Set this on metered connections or shared infrastructure. `0` (default) means
unlimited.

## Upgrading

### Safe Upgrade Path

```bash
pip install --upgrade i2p-python
```

**Your configuration and identity are preserved.** The router stores its
identity keys in `~/.i2p-python/router.keys.json` and this file is never
modified by package upgrades. Your router will keep the same identity (and
therefore the same network reputation) across upgrades.

### What Can Break

- **Major version bumps** (e.g., 0.x to 1.x) may change the config format or
  data directory layout. Release notes will include migration instructions.
- **Dependency updates** to `cryptography` are generally safe but may require
  recompiling native extensions (`pip install --force-reinstall cryptography`).
- **Do not delete `~/.i2p-python/`** unless you want to start fresh with a new
  identity.

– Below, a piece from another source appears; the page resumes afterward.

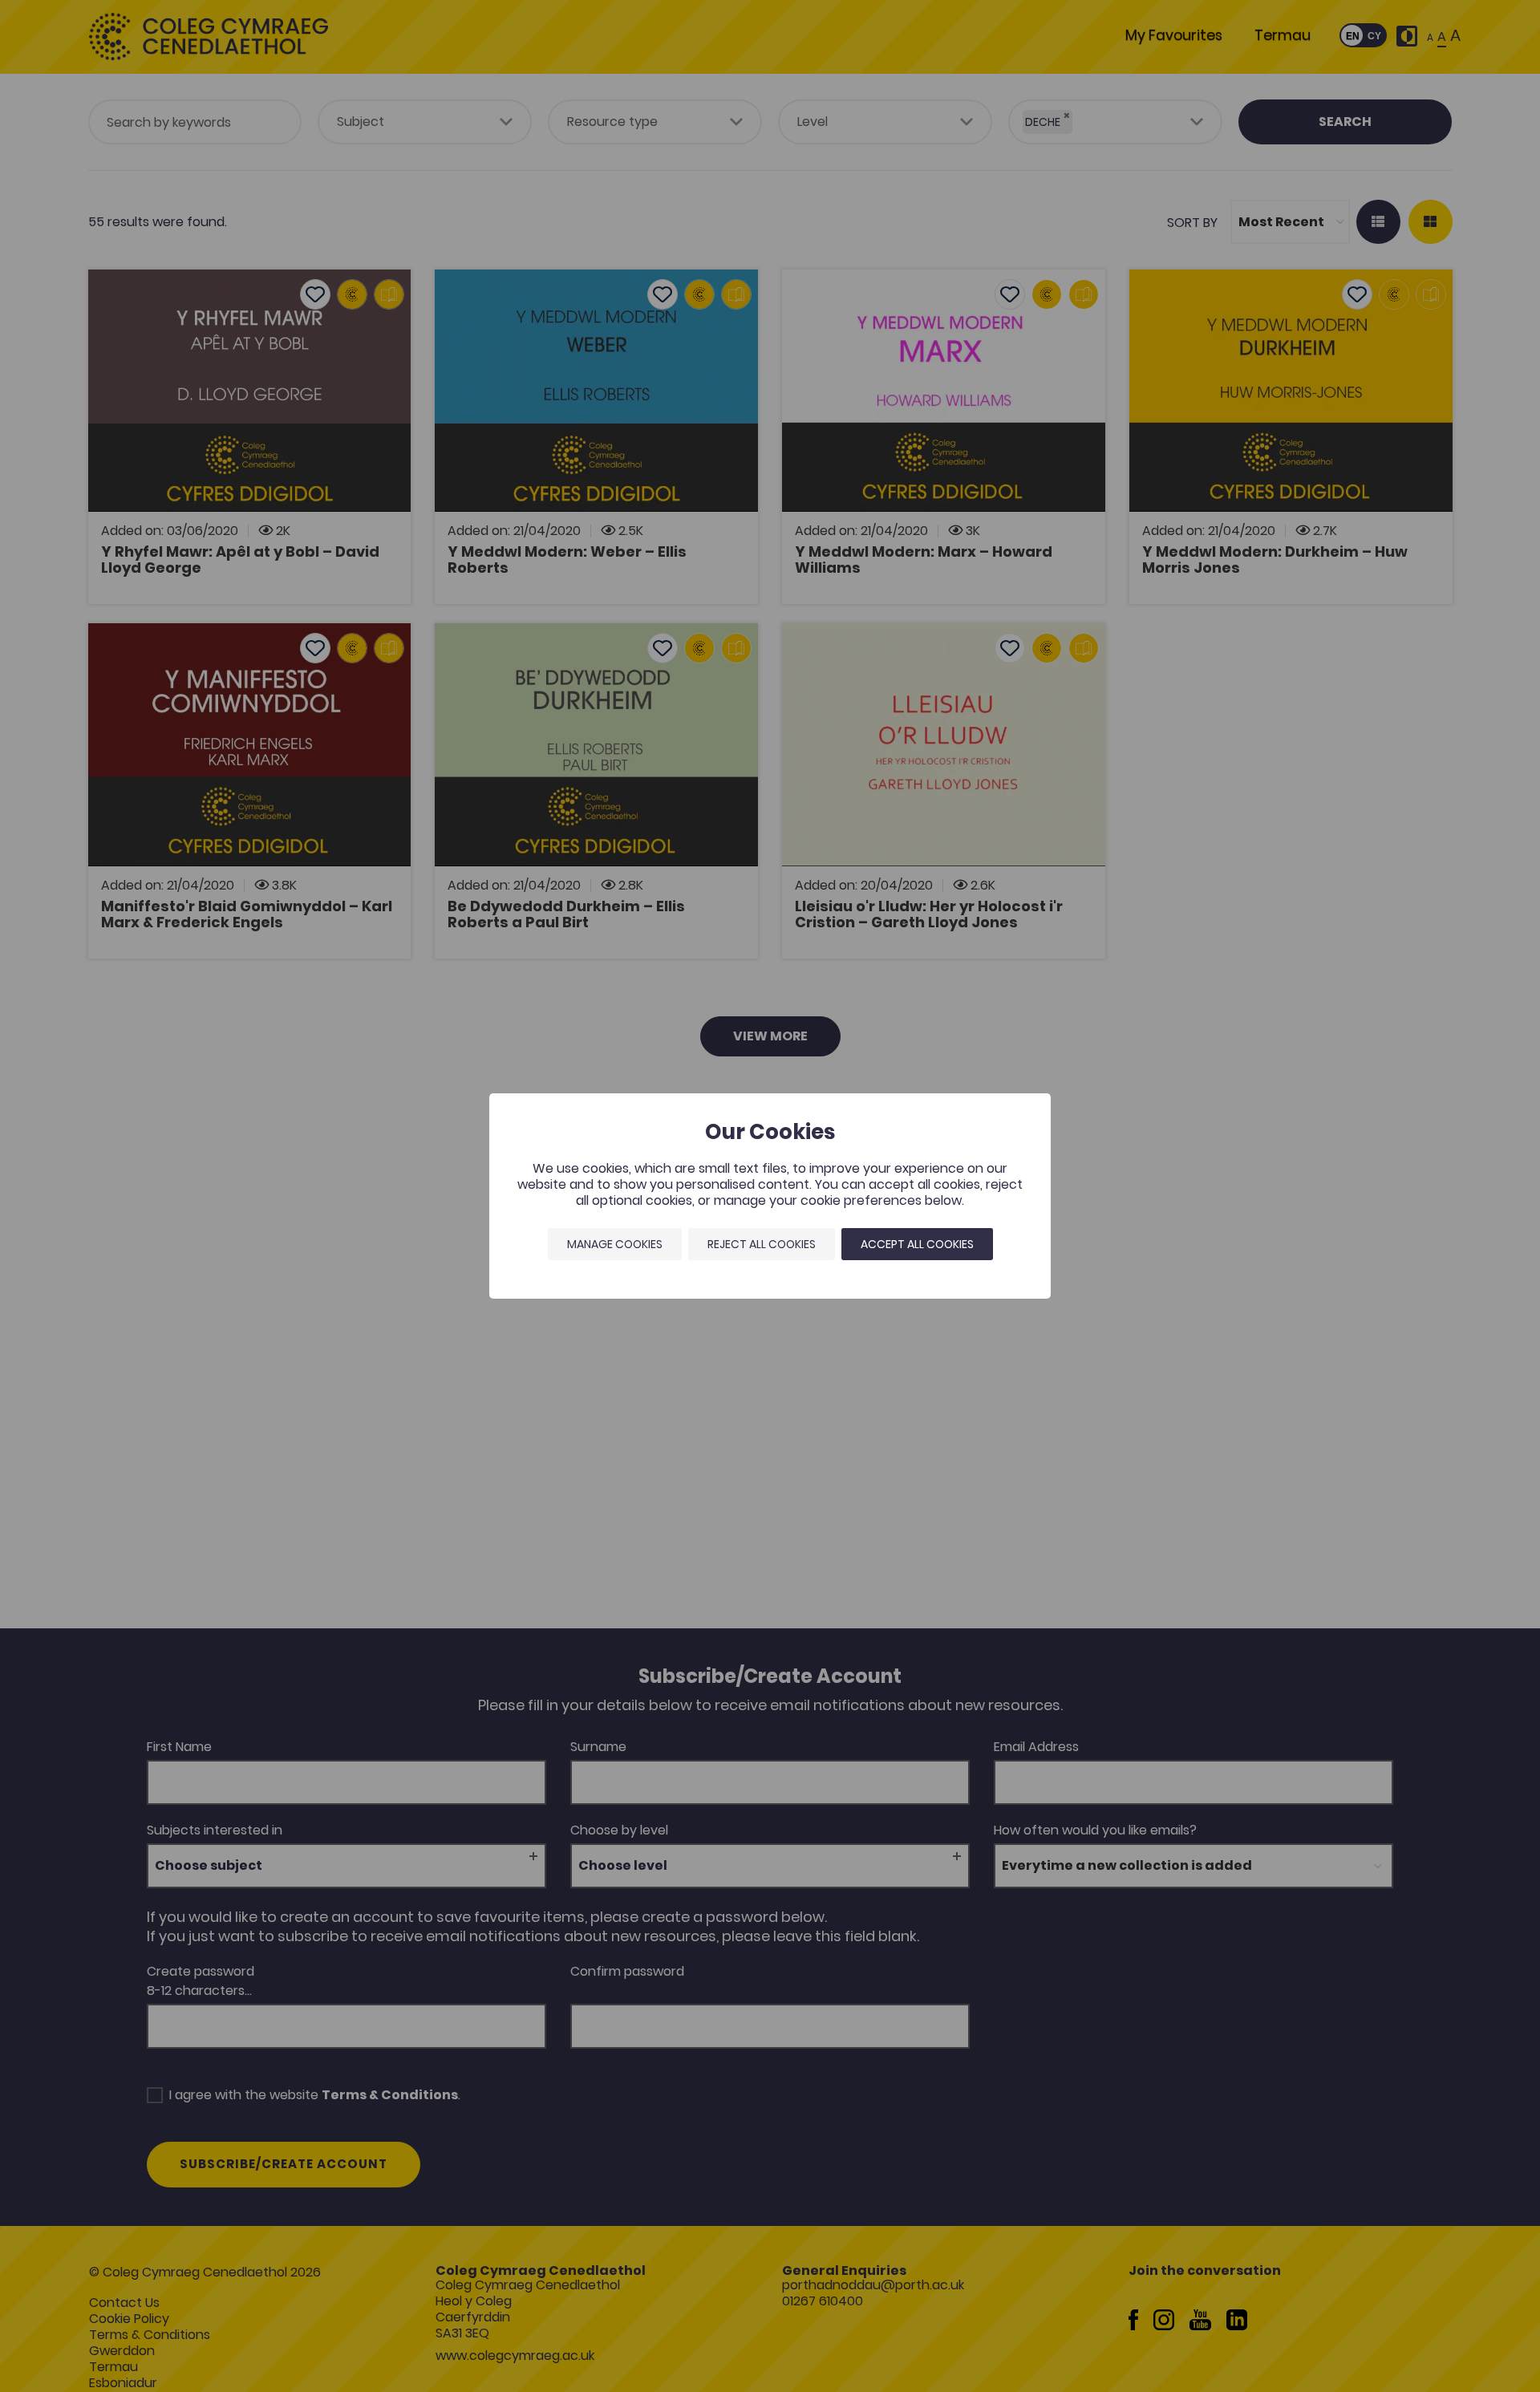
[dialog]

Regenerating your identity means losing your reputation in the
  network and going through the full bootstrap process again.

### Rollback

```bash
pip install i2p-python==0.1.0
```

Pin to a known-good version if an upgrade causes issues.

## Architecture

I2P Python is split into 34 independent packages grouped into layers:

| Layer | Packages | Description |
|-------|----------|-------------|
| **Crypto** | `i2p-py-crypto-*` (14 packages) | AES, ChaCha20, DSA, EdDSA, ElGamal, X25519, HKDF, HMAC, SipHash, SHA-256, ML-KEM, Noise, Garlic, Session Keys |
| **Data** | `i2p-py-data-*` (4 packages) | Core types, I2NP messages, RouterInfo, remaining data structures |
| **Transport** | `i2p-py-transport-*` (3 packages) | Base transport, NTCP2 (TCP), SSU2 (UDP) |
| **Network** | `i2p-py-netdb`, `i2p-py-tunnel`, `i2p-py-peer`, `i2p-py-kademlia` | Network database, tunnel management, peer connections, DHT |
| **Applications** | `i2p-py-router`, `i2p-py-sam`, `i2p-py-streaming`, `i2p-py-apps`, `i2p-py-client` | Router, SAM bridge, streaming lib, applications, client API |
| **Utilities** | `i2p-py-util`, `i2p-py-stat`, `i2p-py-time`, `i2p-py-integration` | Shared utilities, statistics, clock sync, integration tests |

Six **meta-packages** provide convenient dependency groups:

```bash
pip install i2p-python      # Everything — full router + SAM + all deps
pip install i2p-crypto       # All 14 crypto packages
pip install i2p-data         # All 4 data packages
pip install i2p-transport    # All 3 transport packages
pip install i2p-network      # NetDB + tunnel + peer + kademlia
pip install i2p-utils        # Util + stat + time
```

## Protocol Compatibility

This implementation follows the I2P protocol specifications:

- **NTCP2** transport (Noise XK handshake + AES-CBC frame obfuscation)
- **I2NP** message format (DatabaseStore, DatabaseLookup, TunnelData, etc.)
- **Ed25519** router signing keys (SigType 7)
- **X25519** NTCP2 transport keys
- **ElGamal/AES+SessionTag** garlic encryption
- **Kademlia-based** network database (NetDB / floodfill)
- **SAM v3.0-3.3** bridge protocol

Tested against live Java I2P peers (version 2.x). NTCP2 handshake
interoperability confirmed.

## License

MIT License. Copyright (c) 2026 bimo.studio.

This is an independent reimplementation. No code was copied from the original
Java I2P project. The original Java I2P core (i2p.jar, router.jar, SAM,
streaming) is public domain. See [LICENSE](LICENSE) for the full text.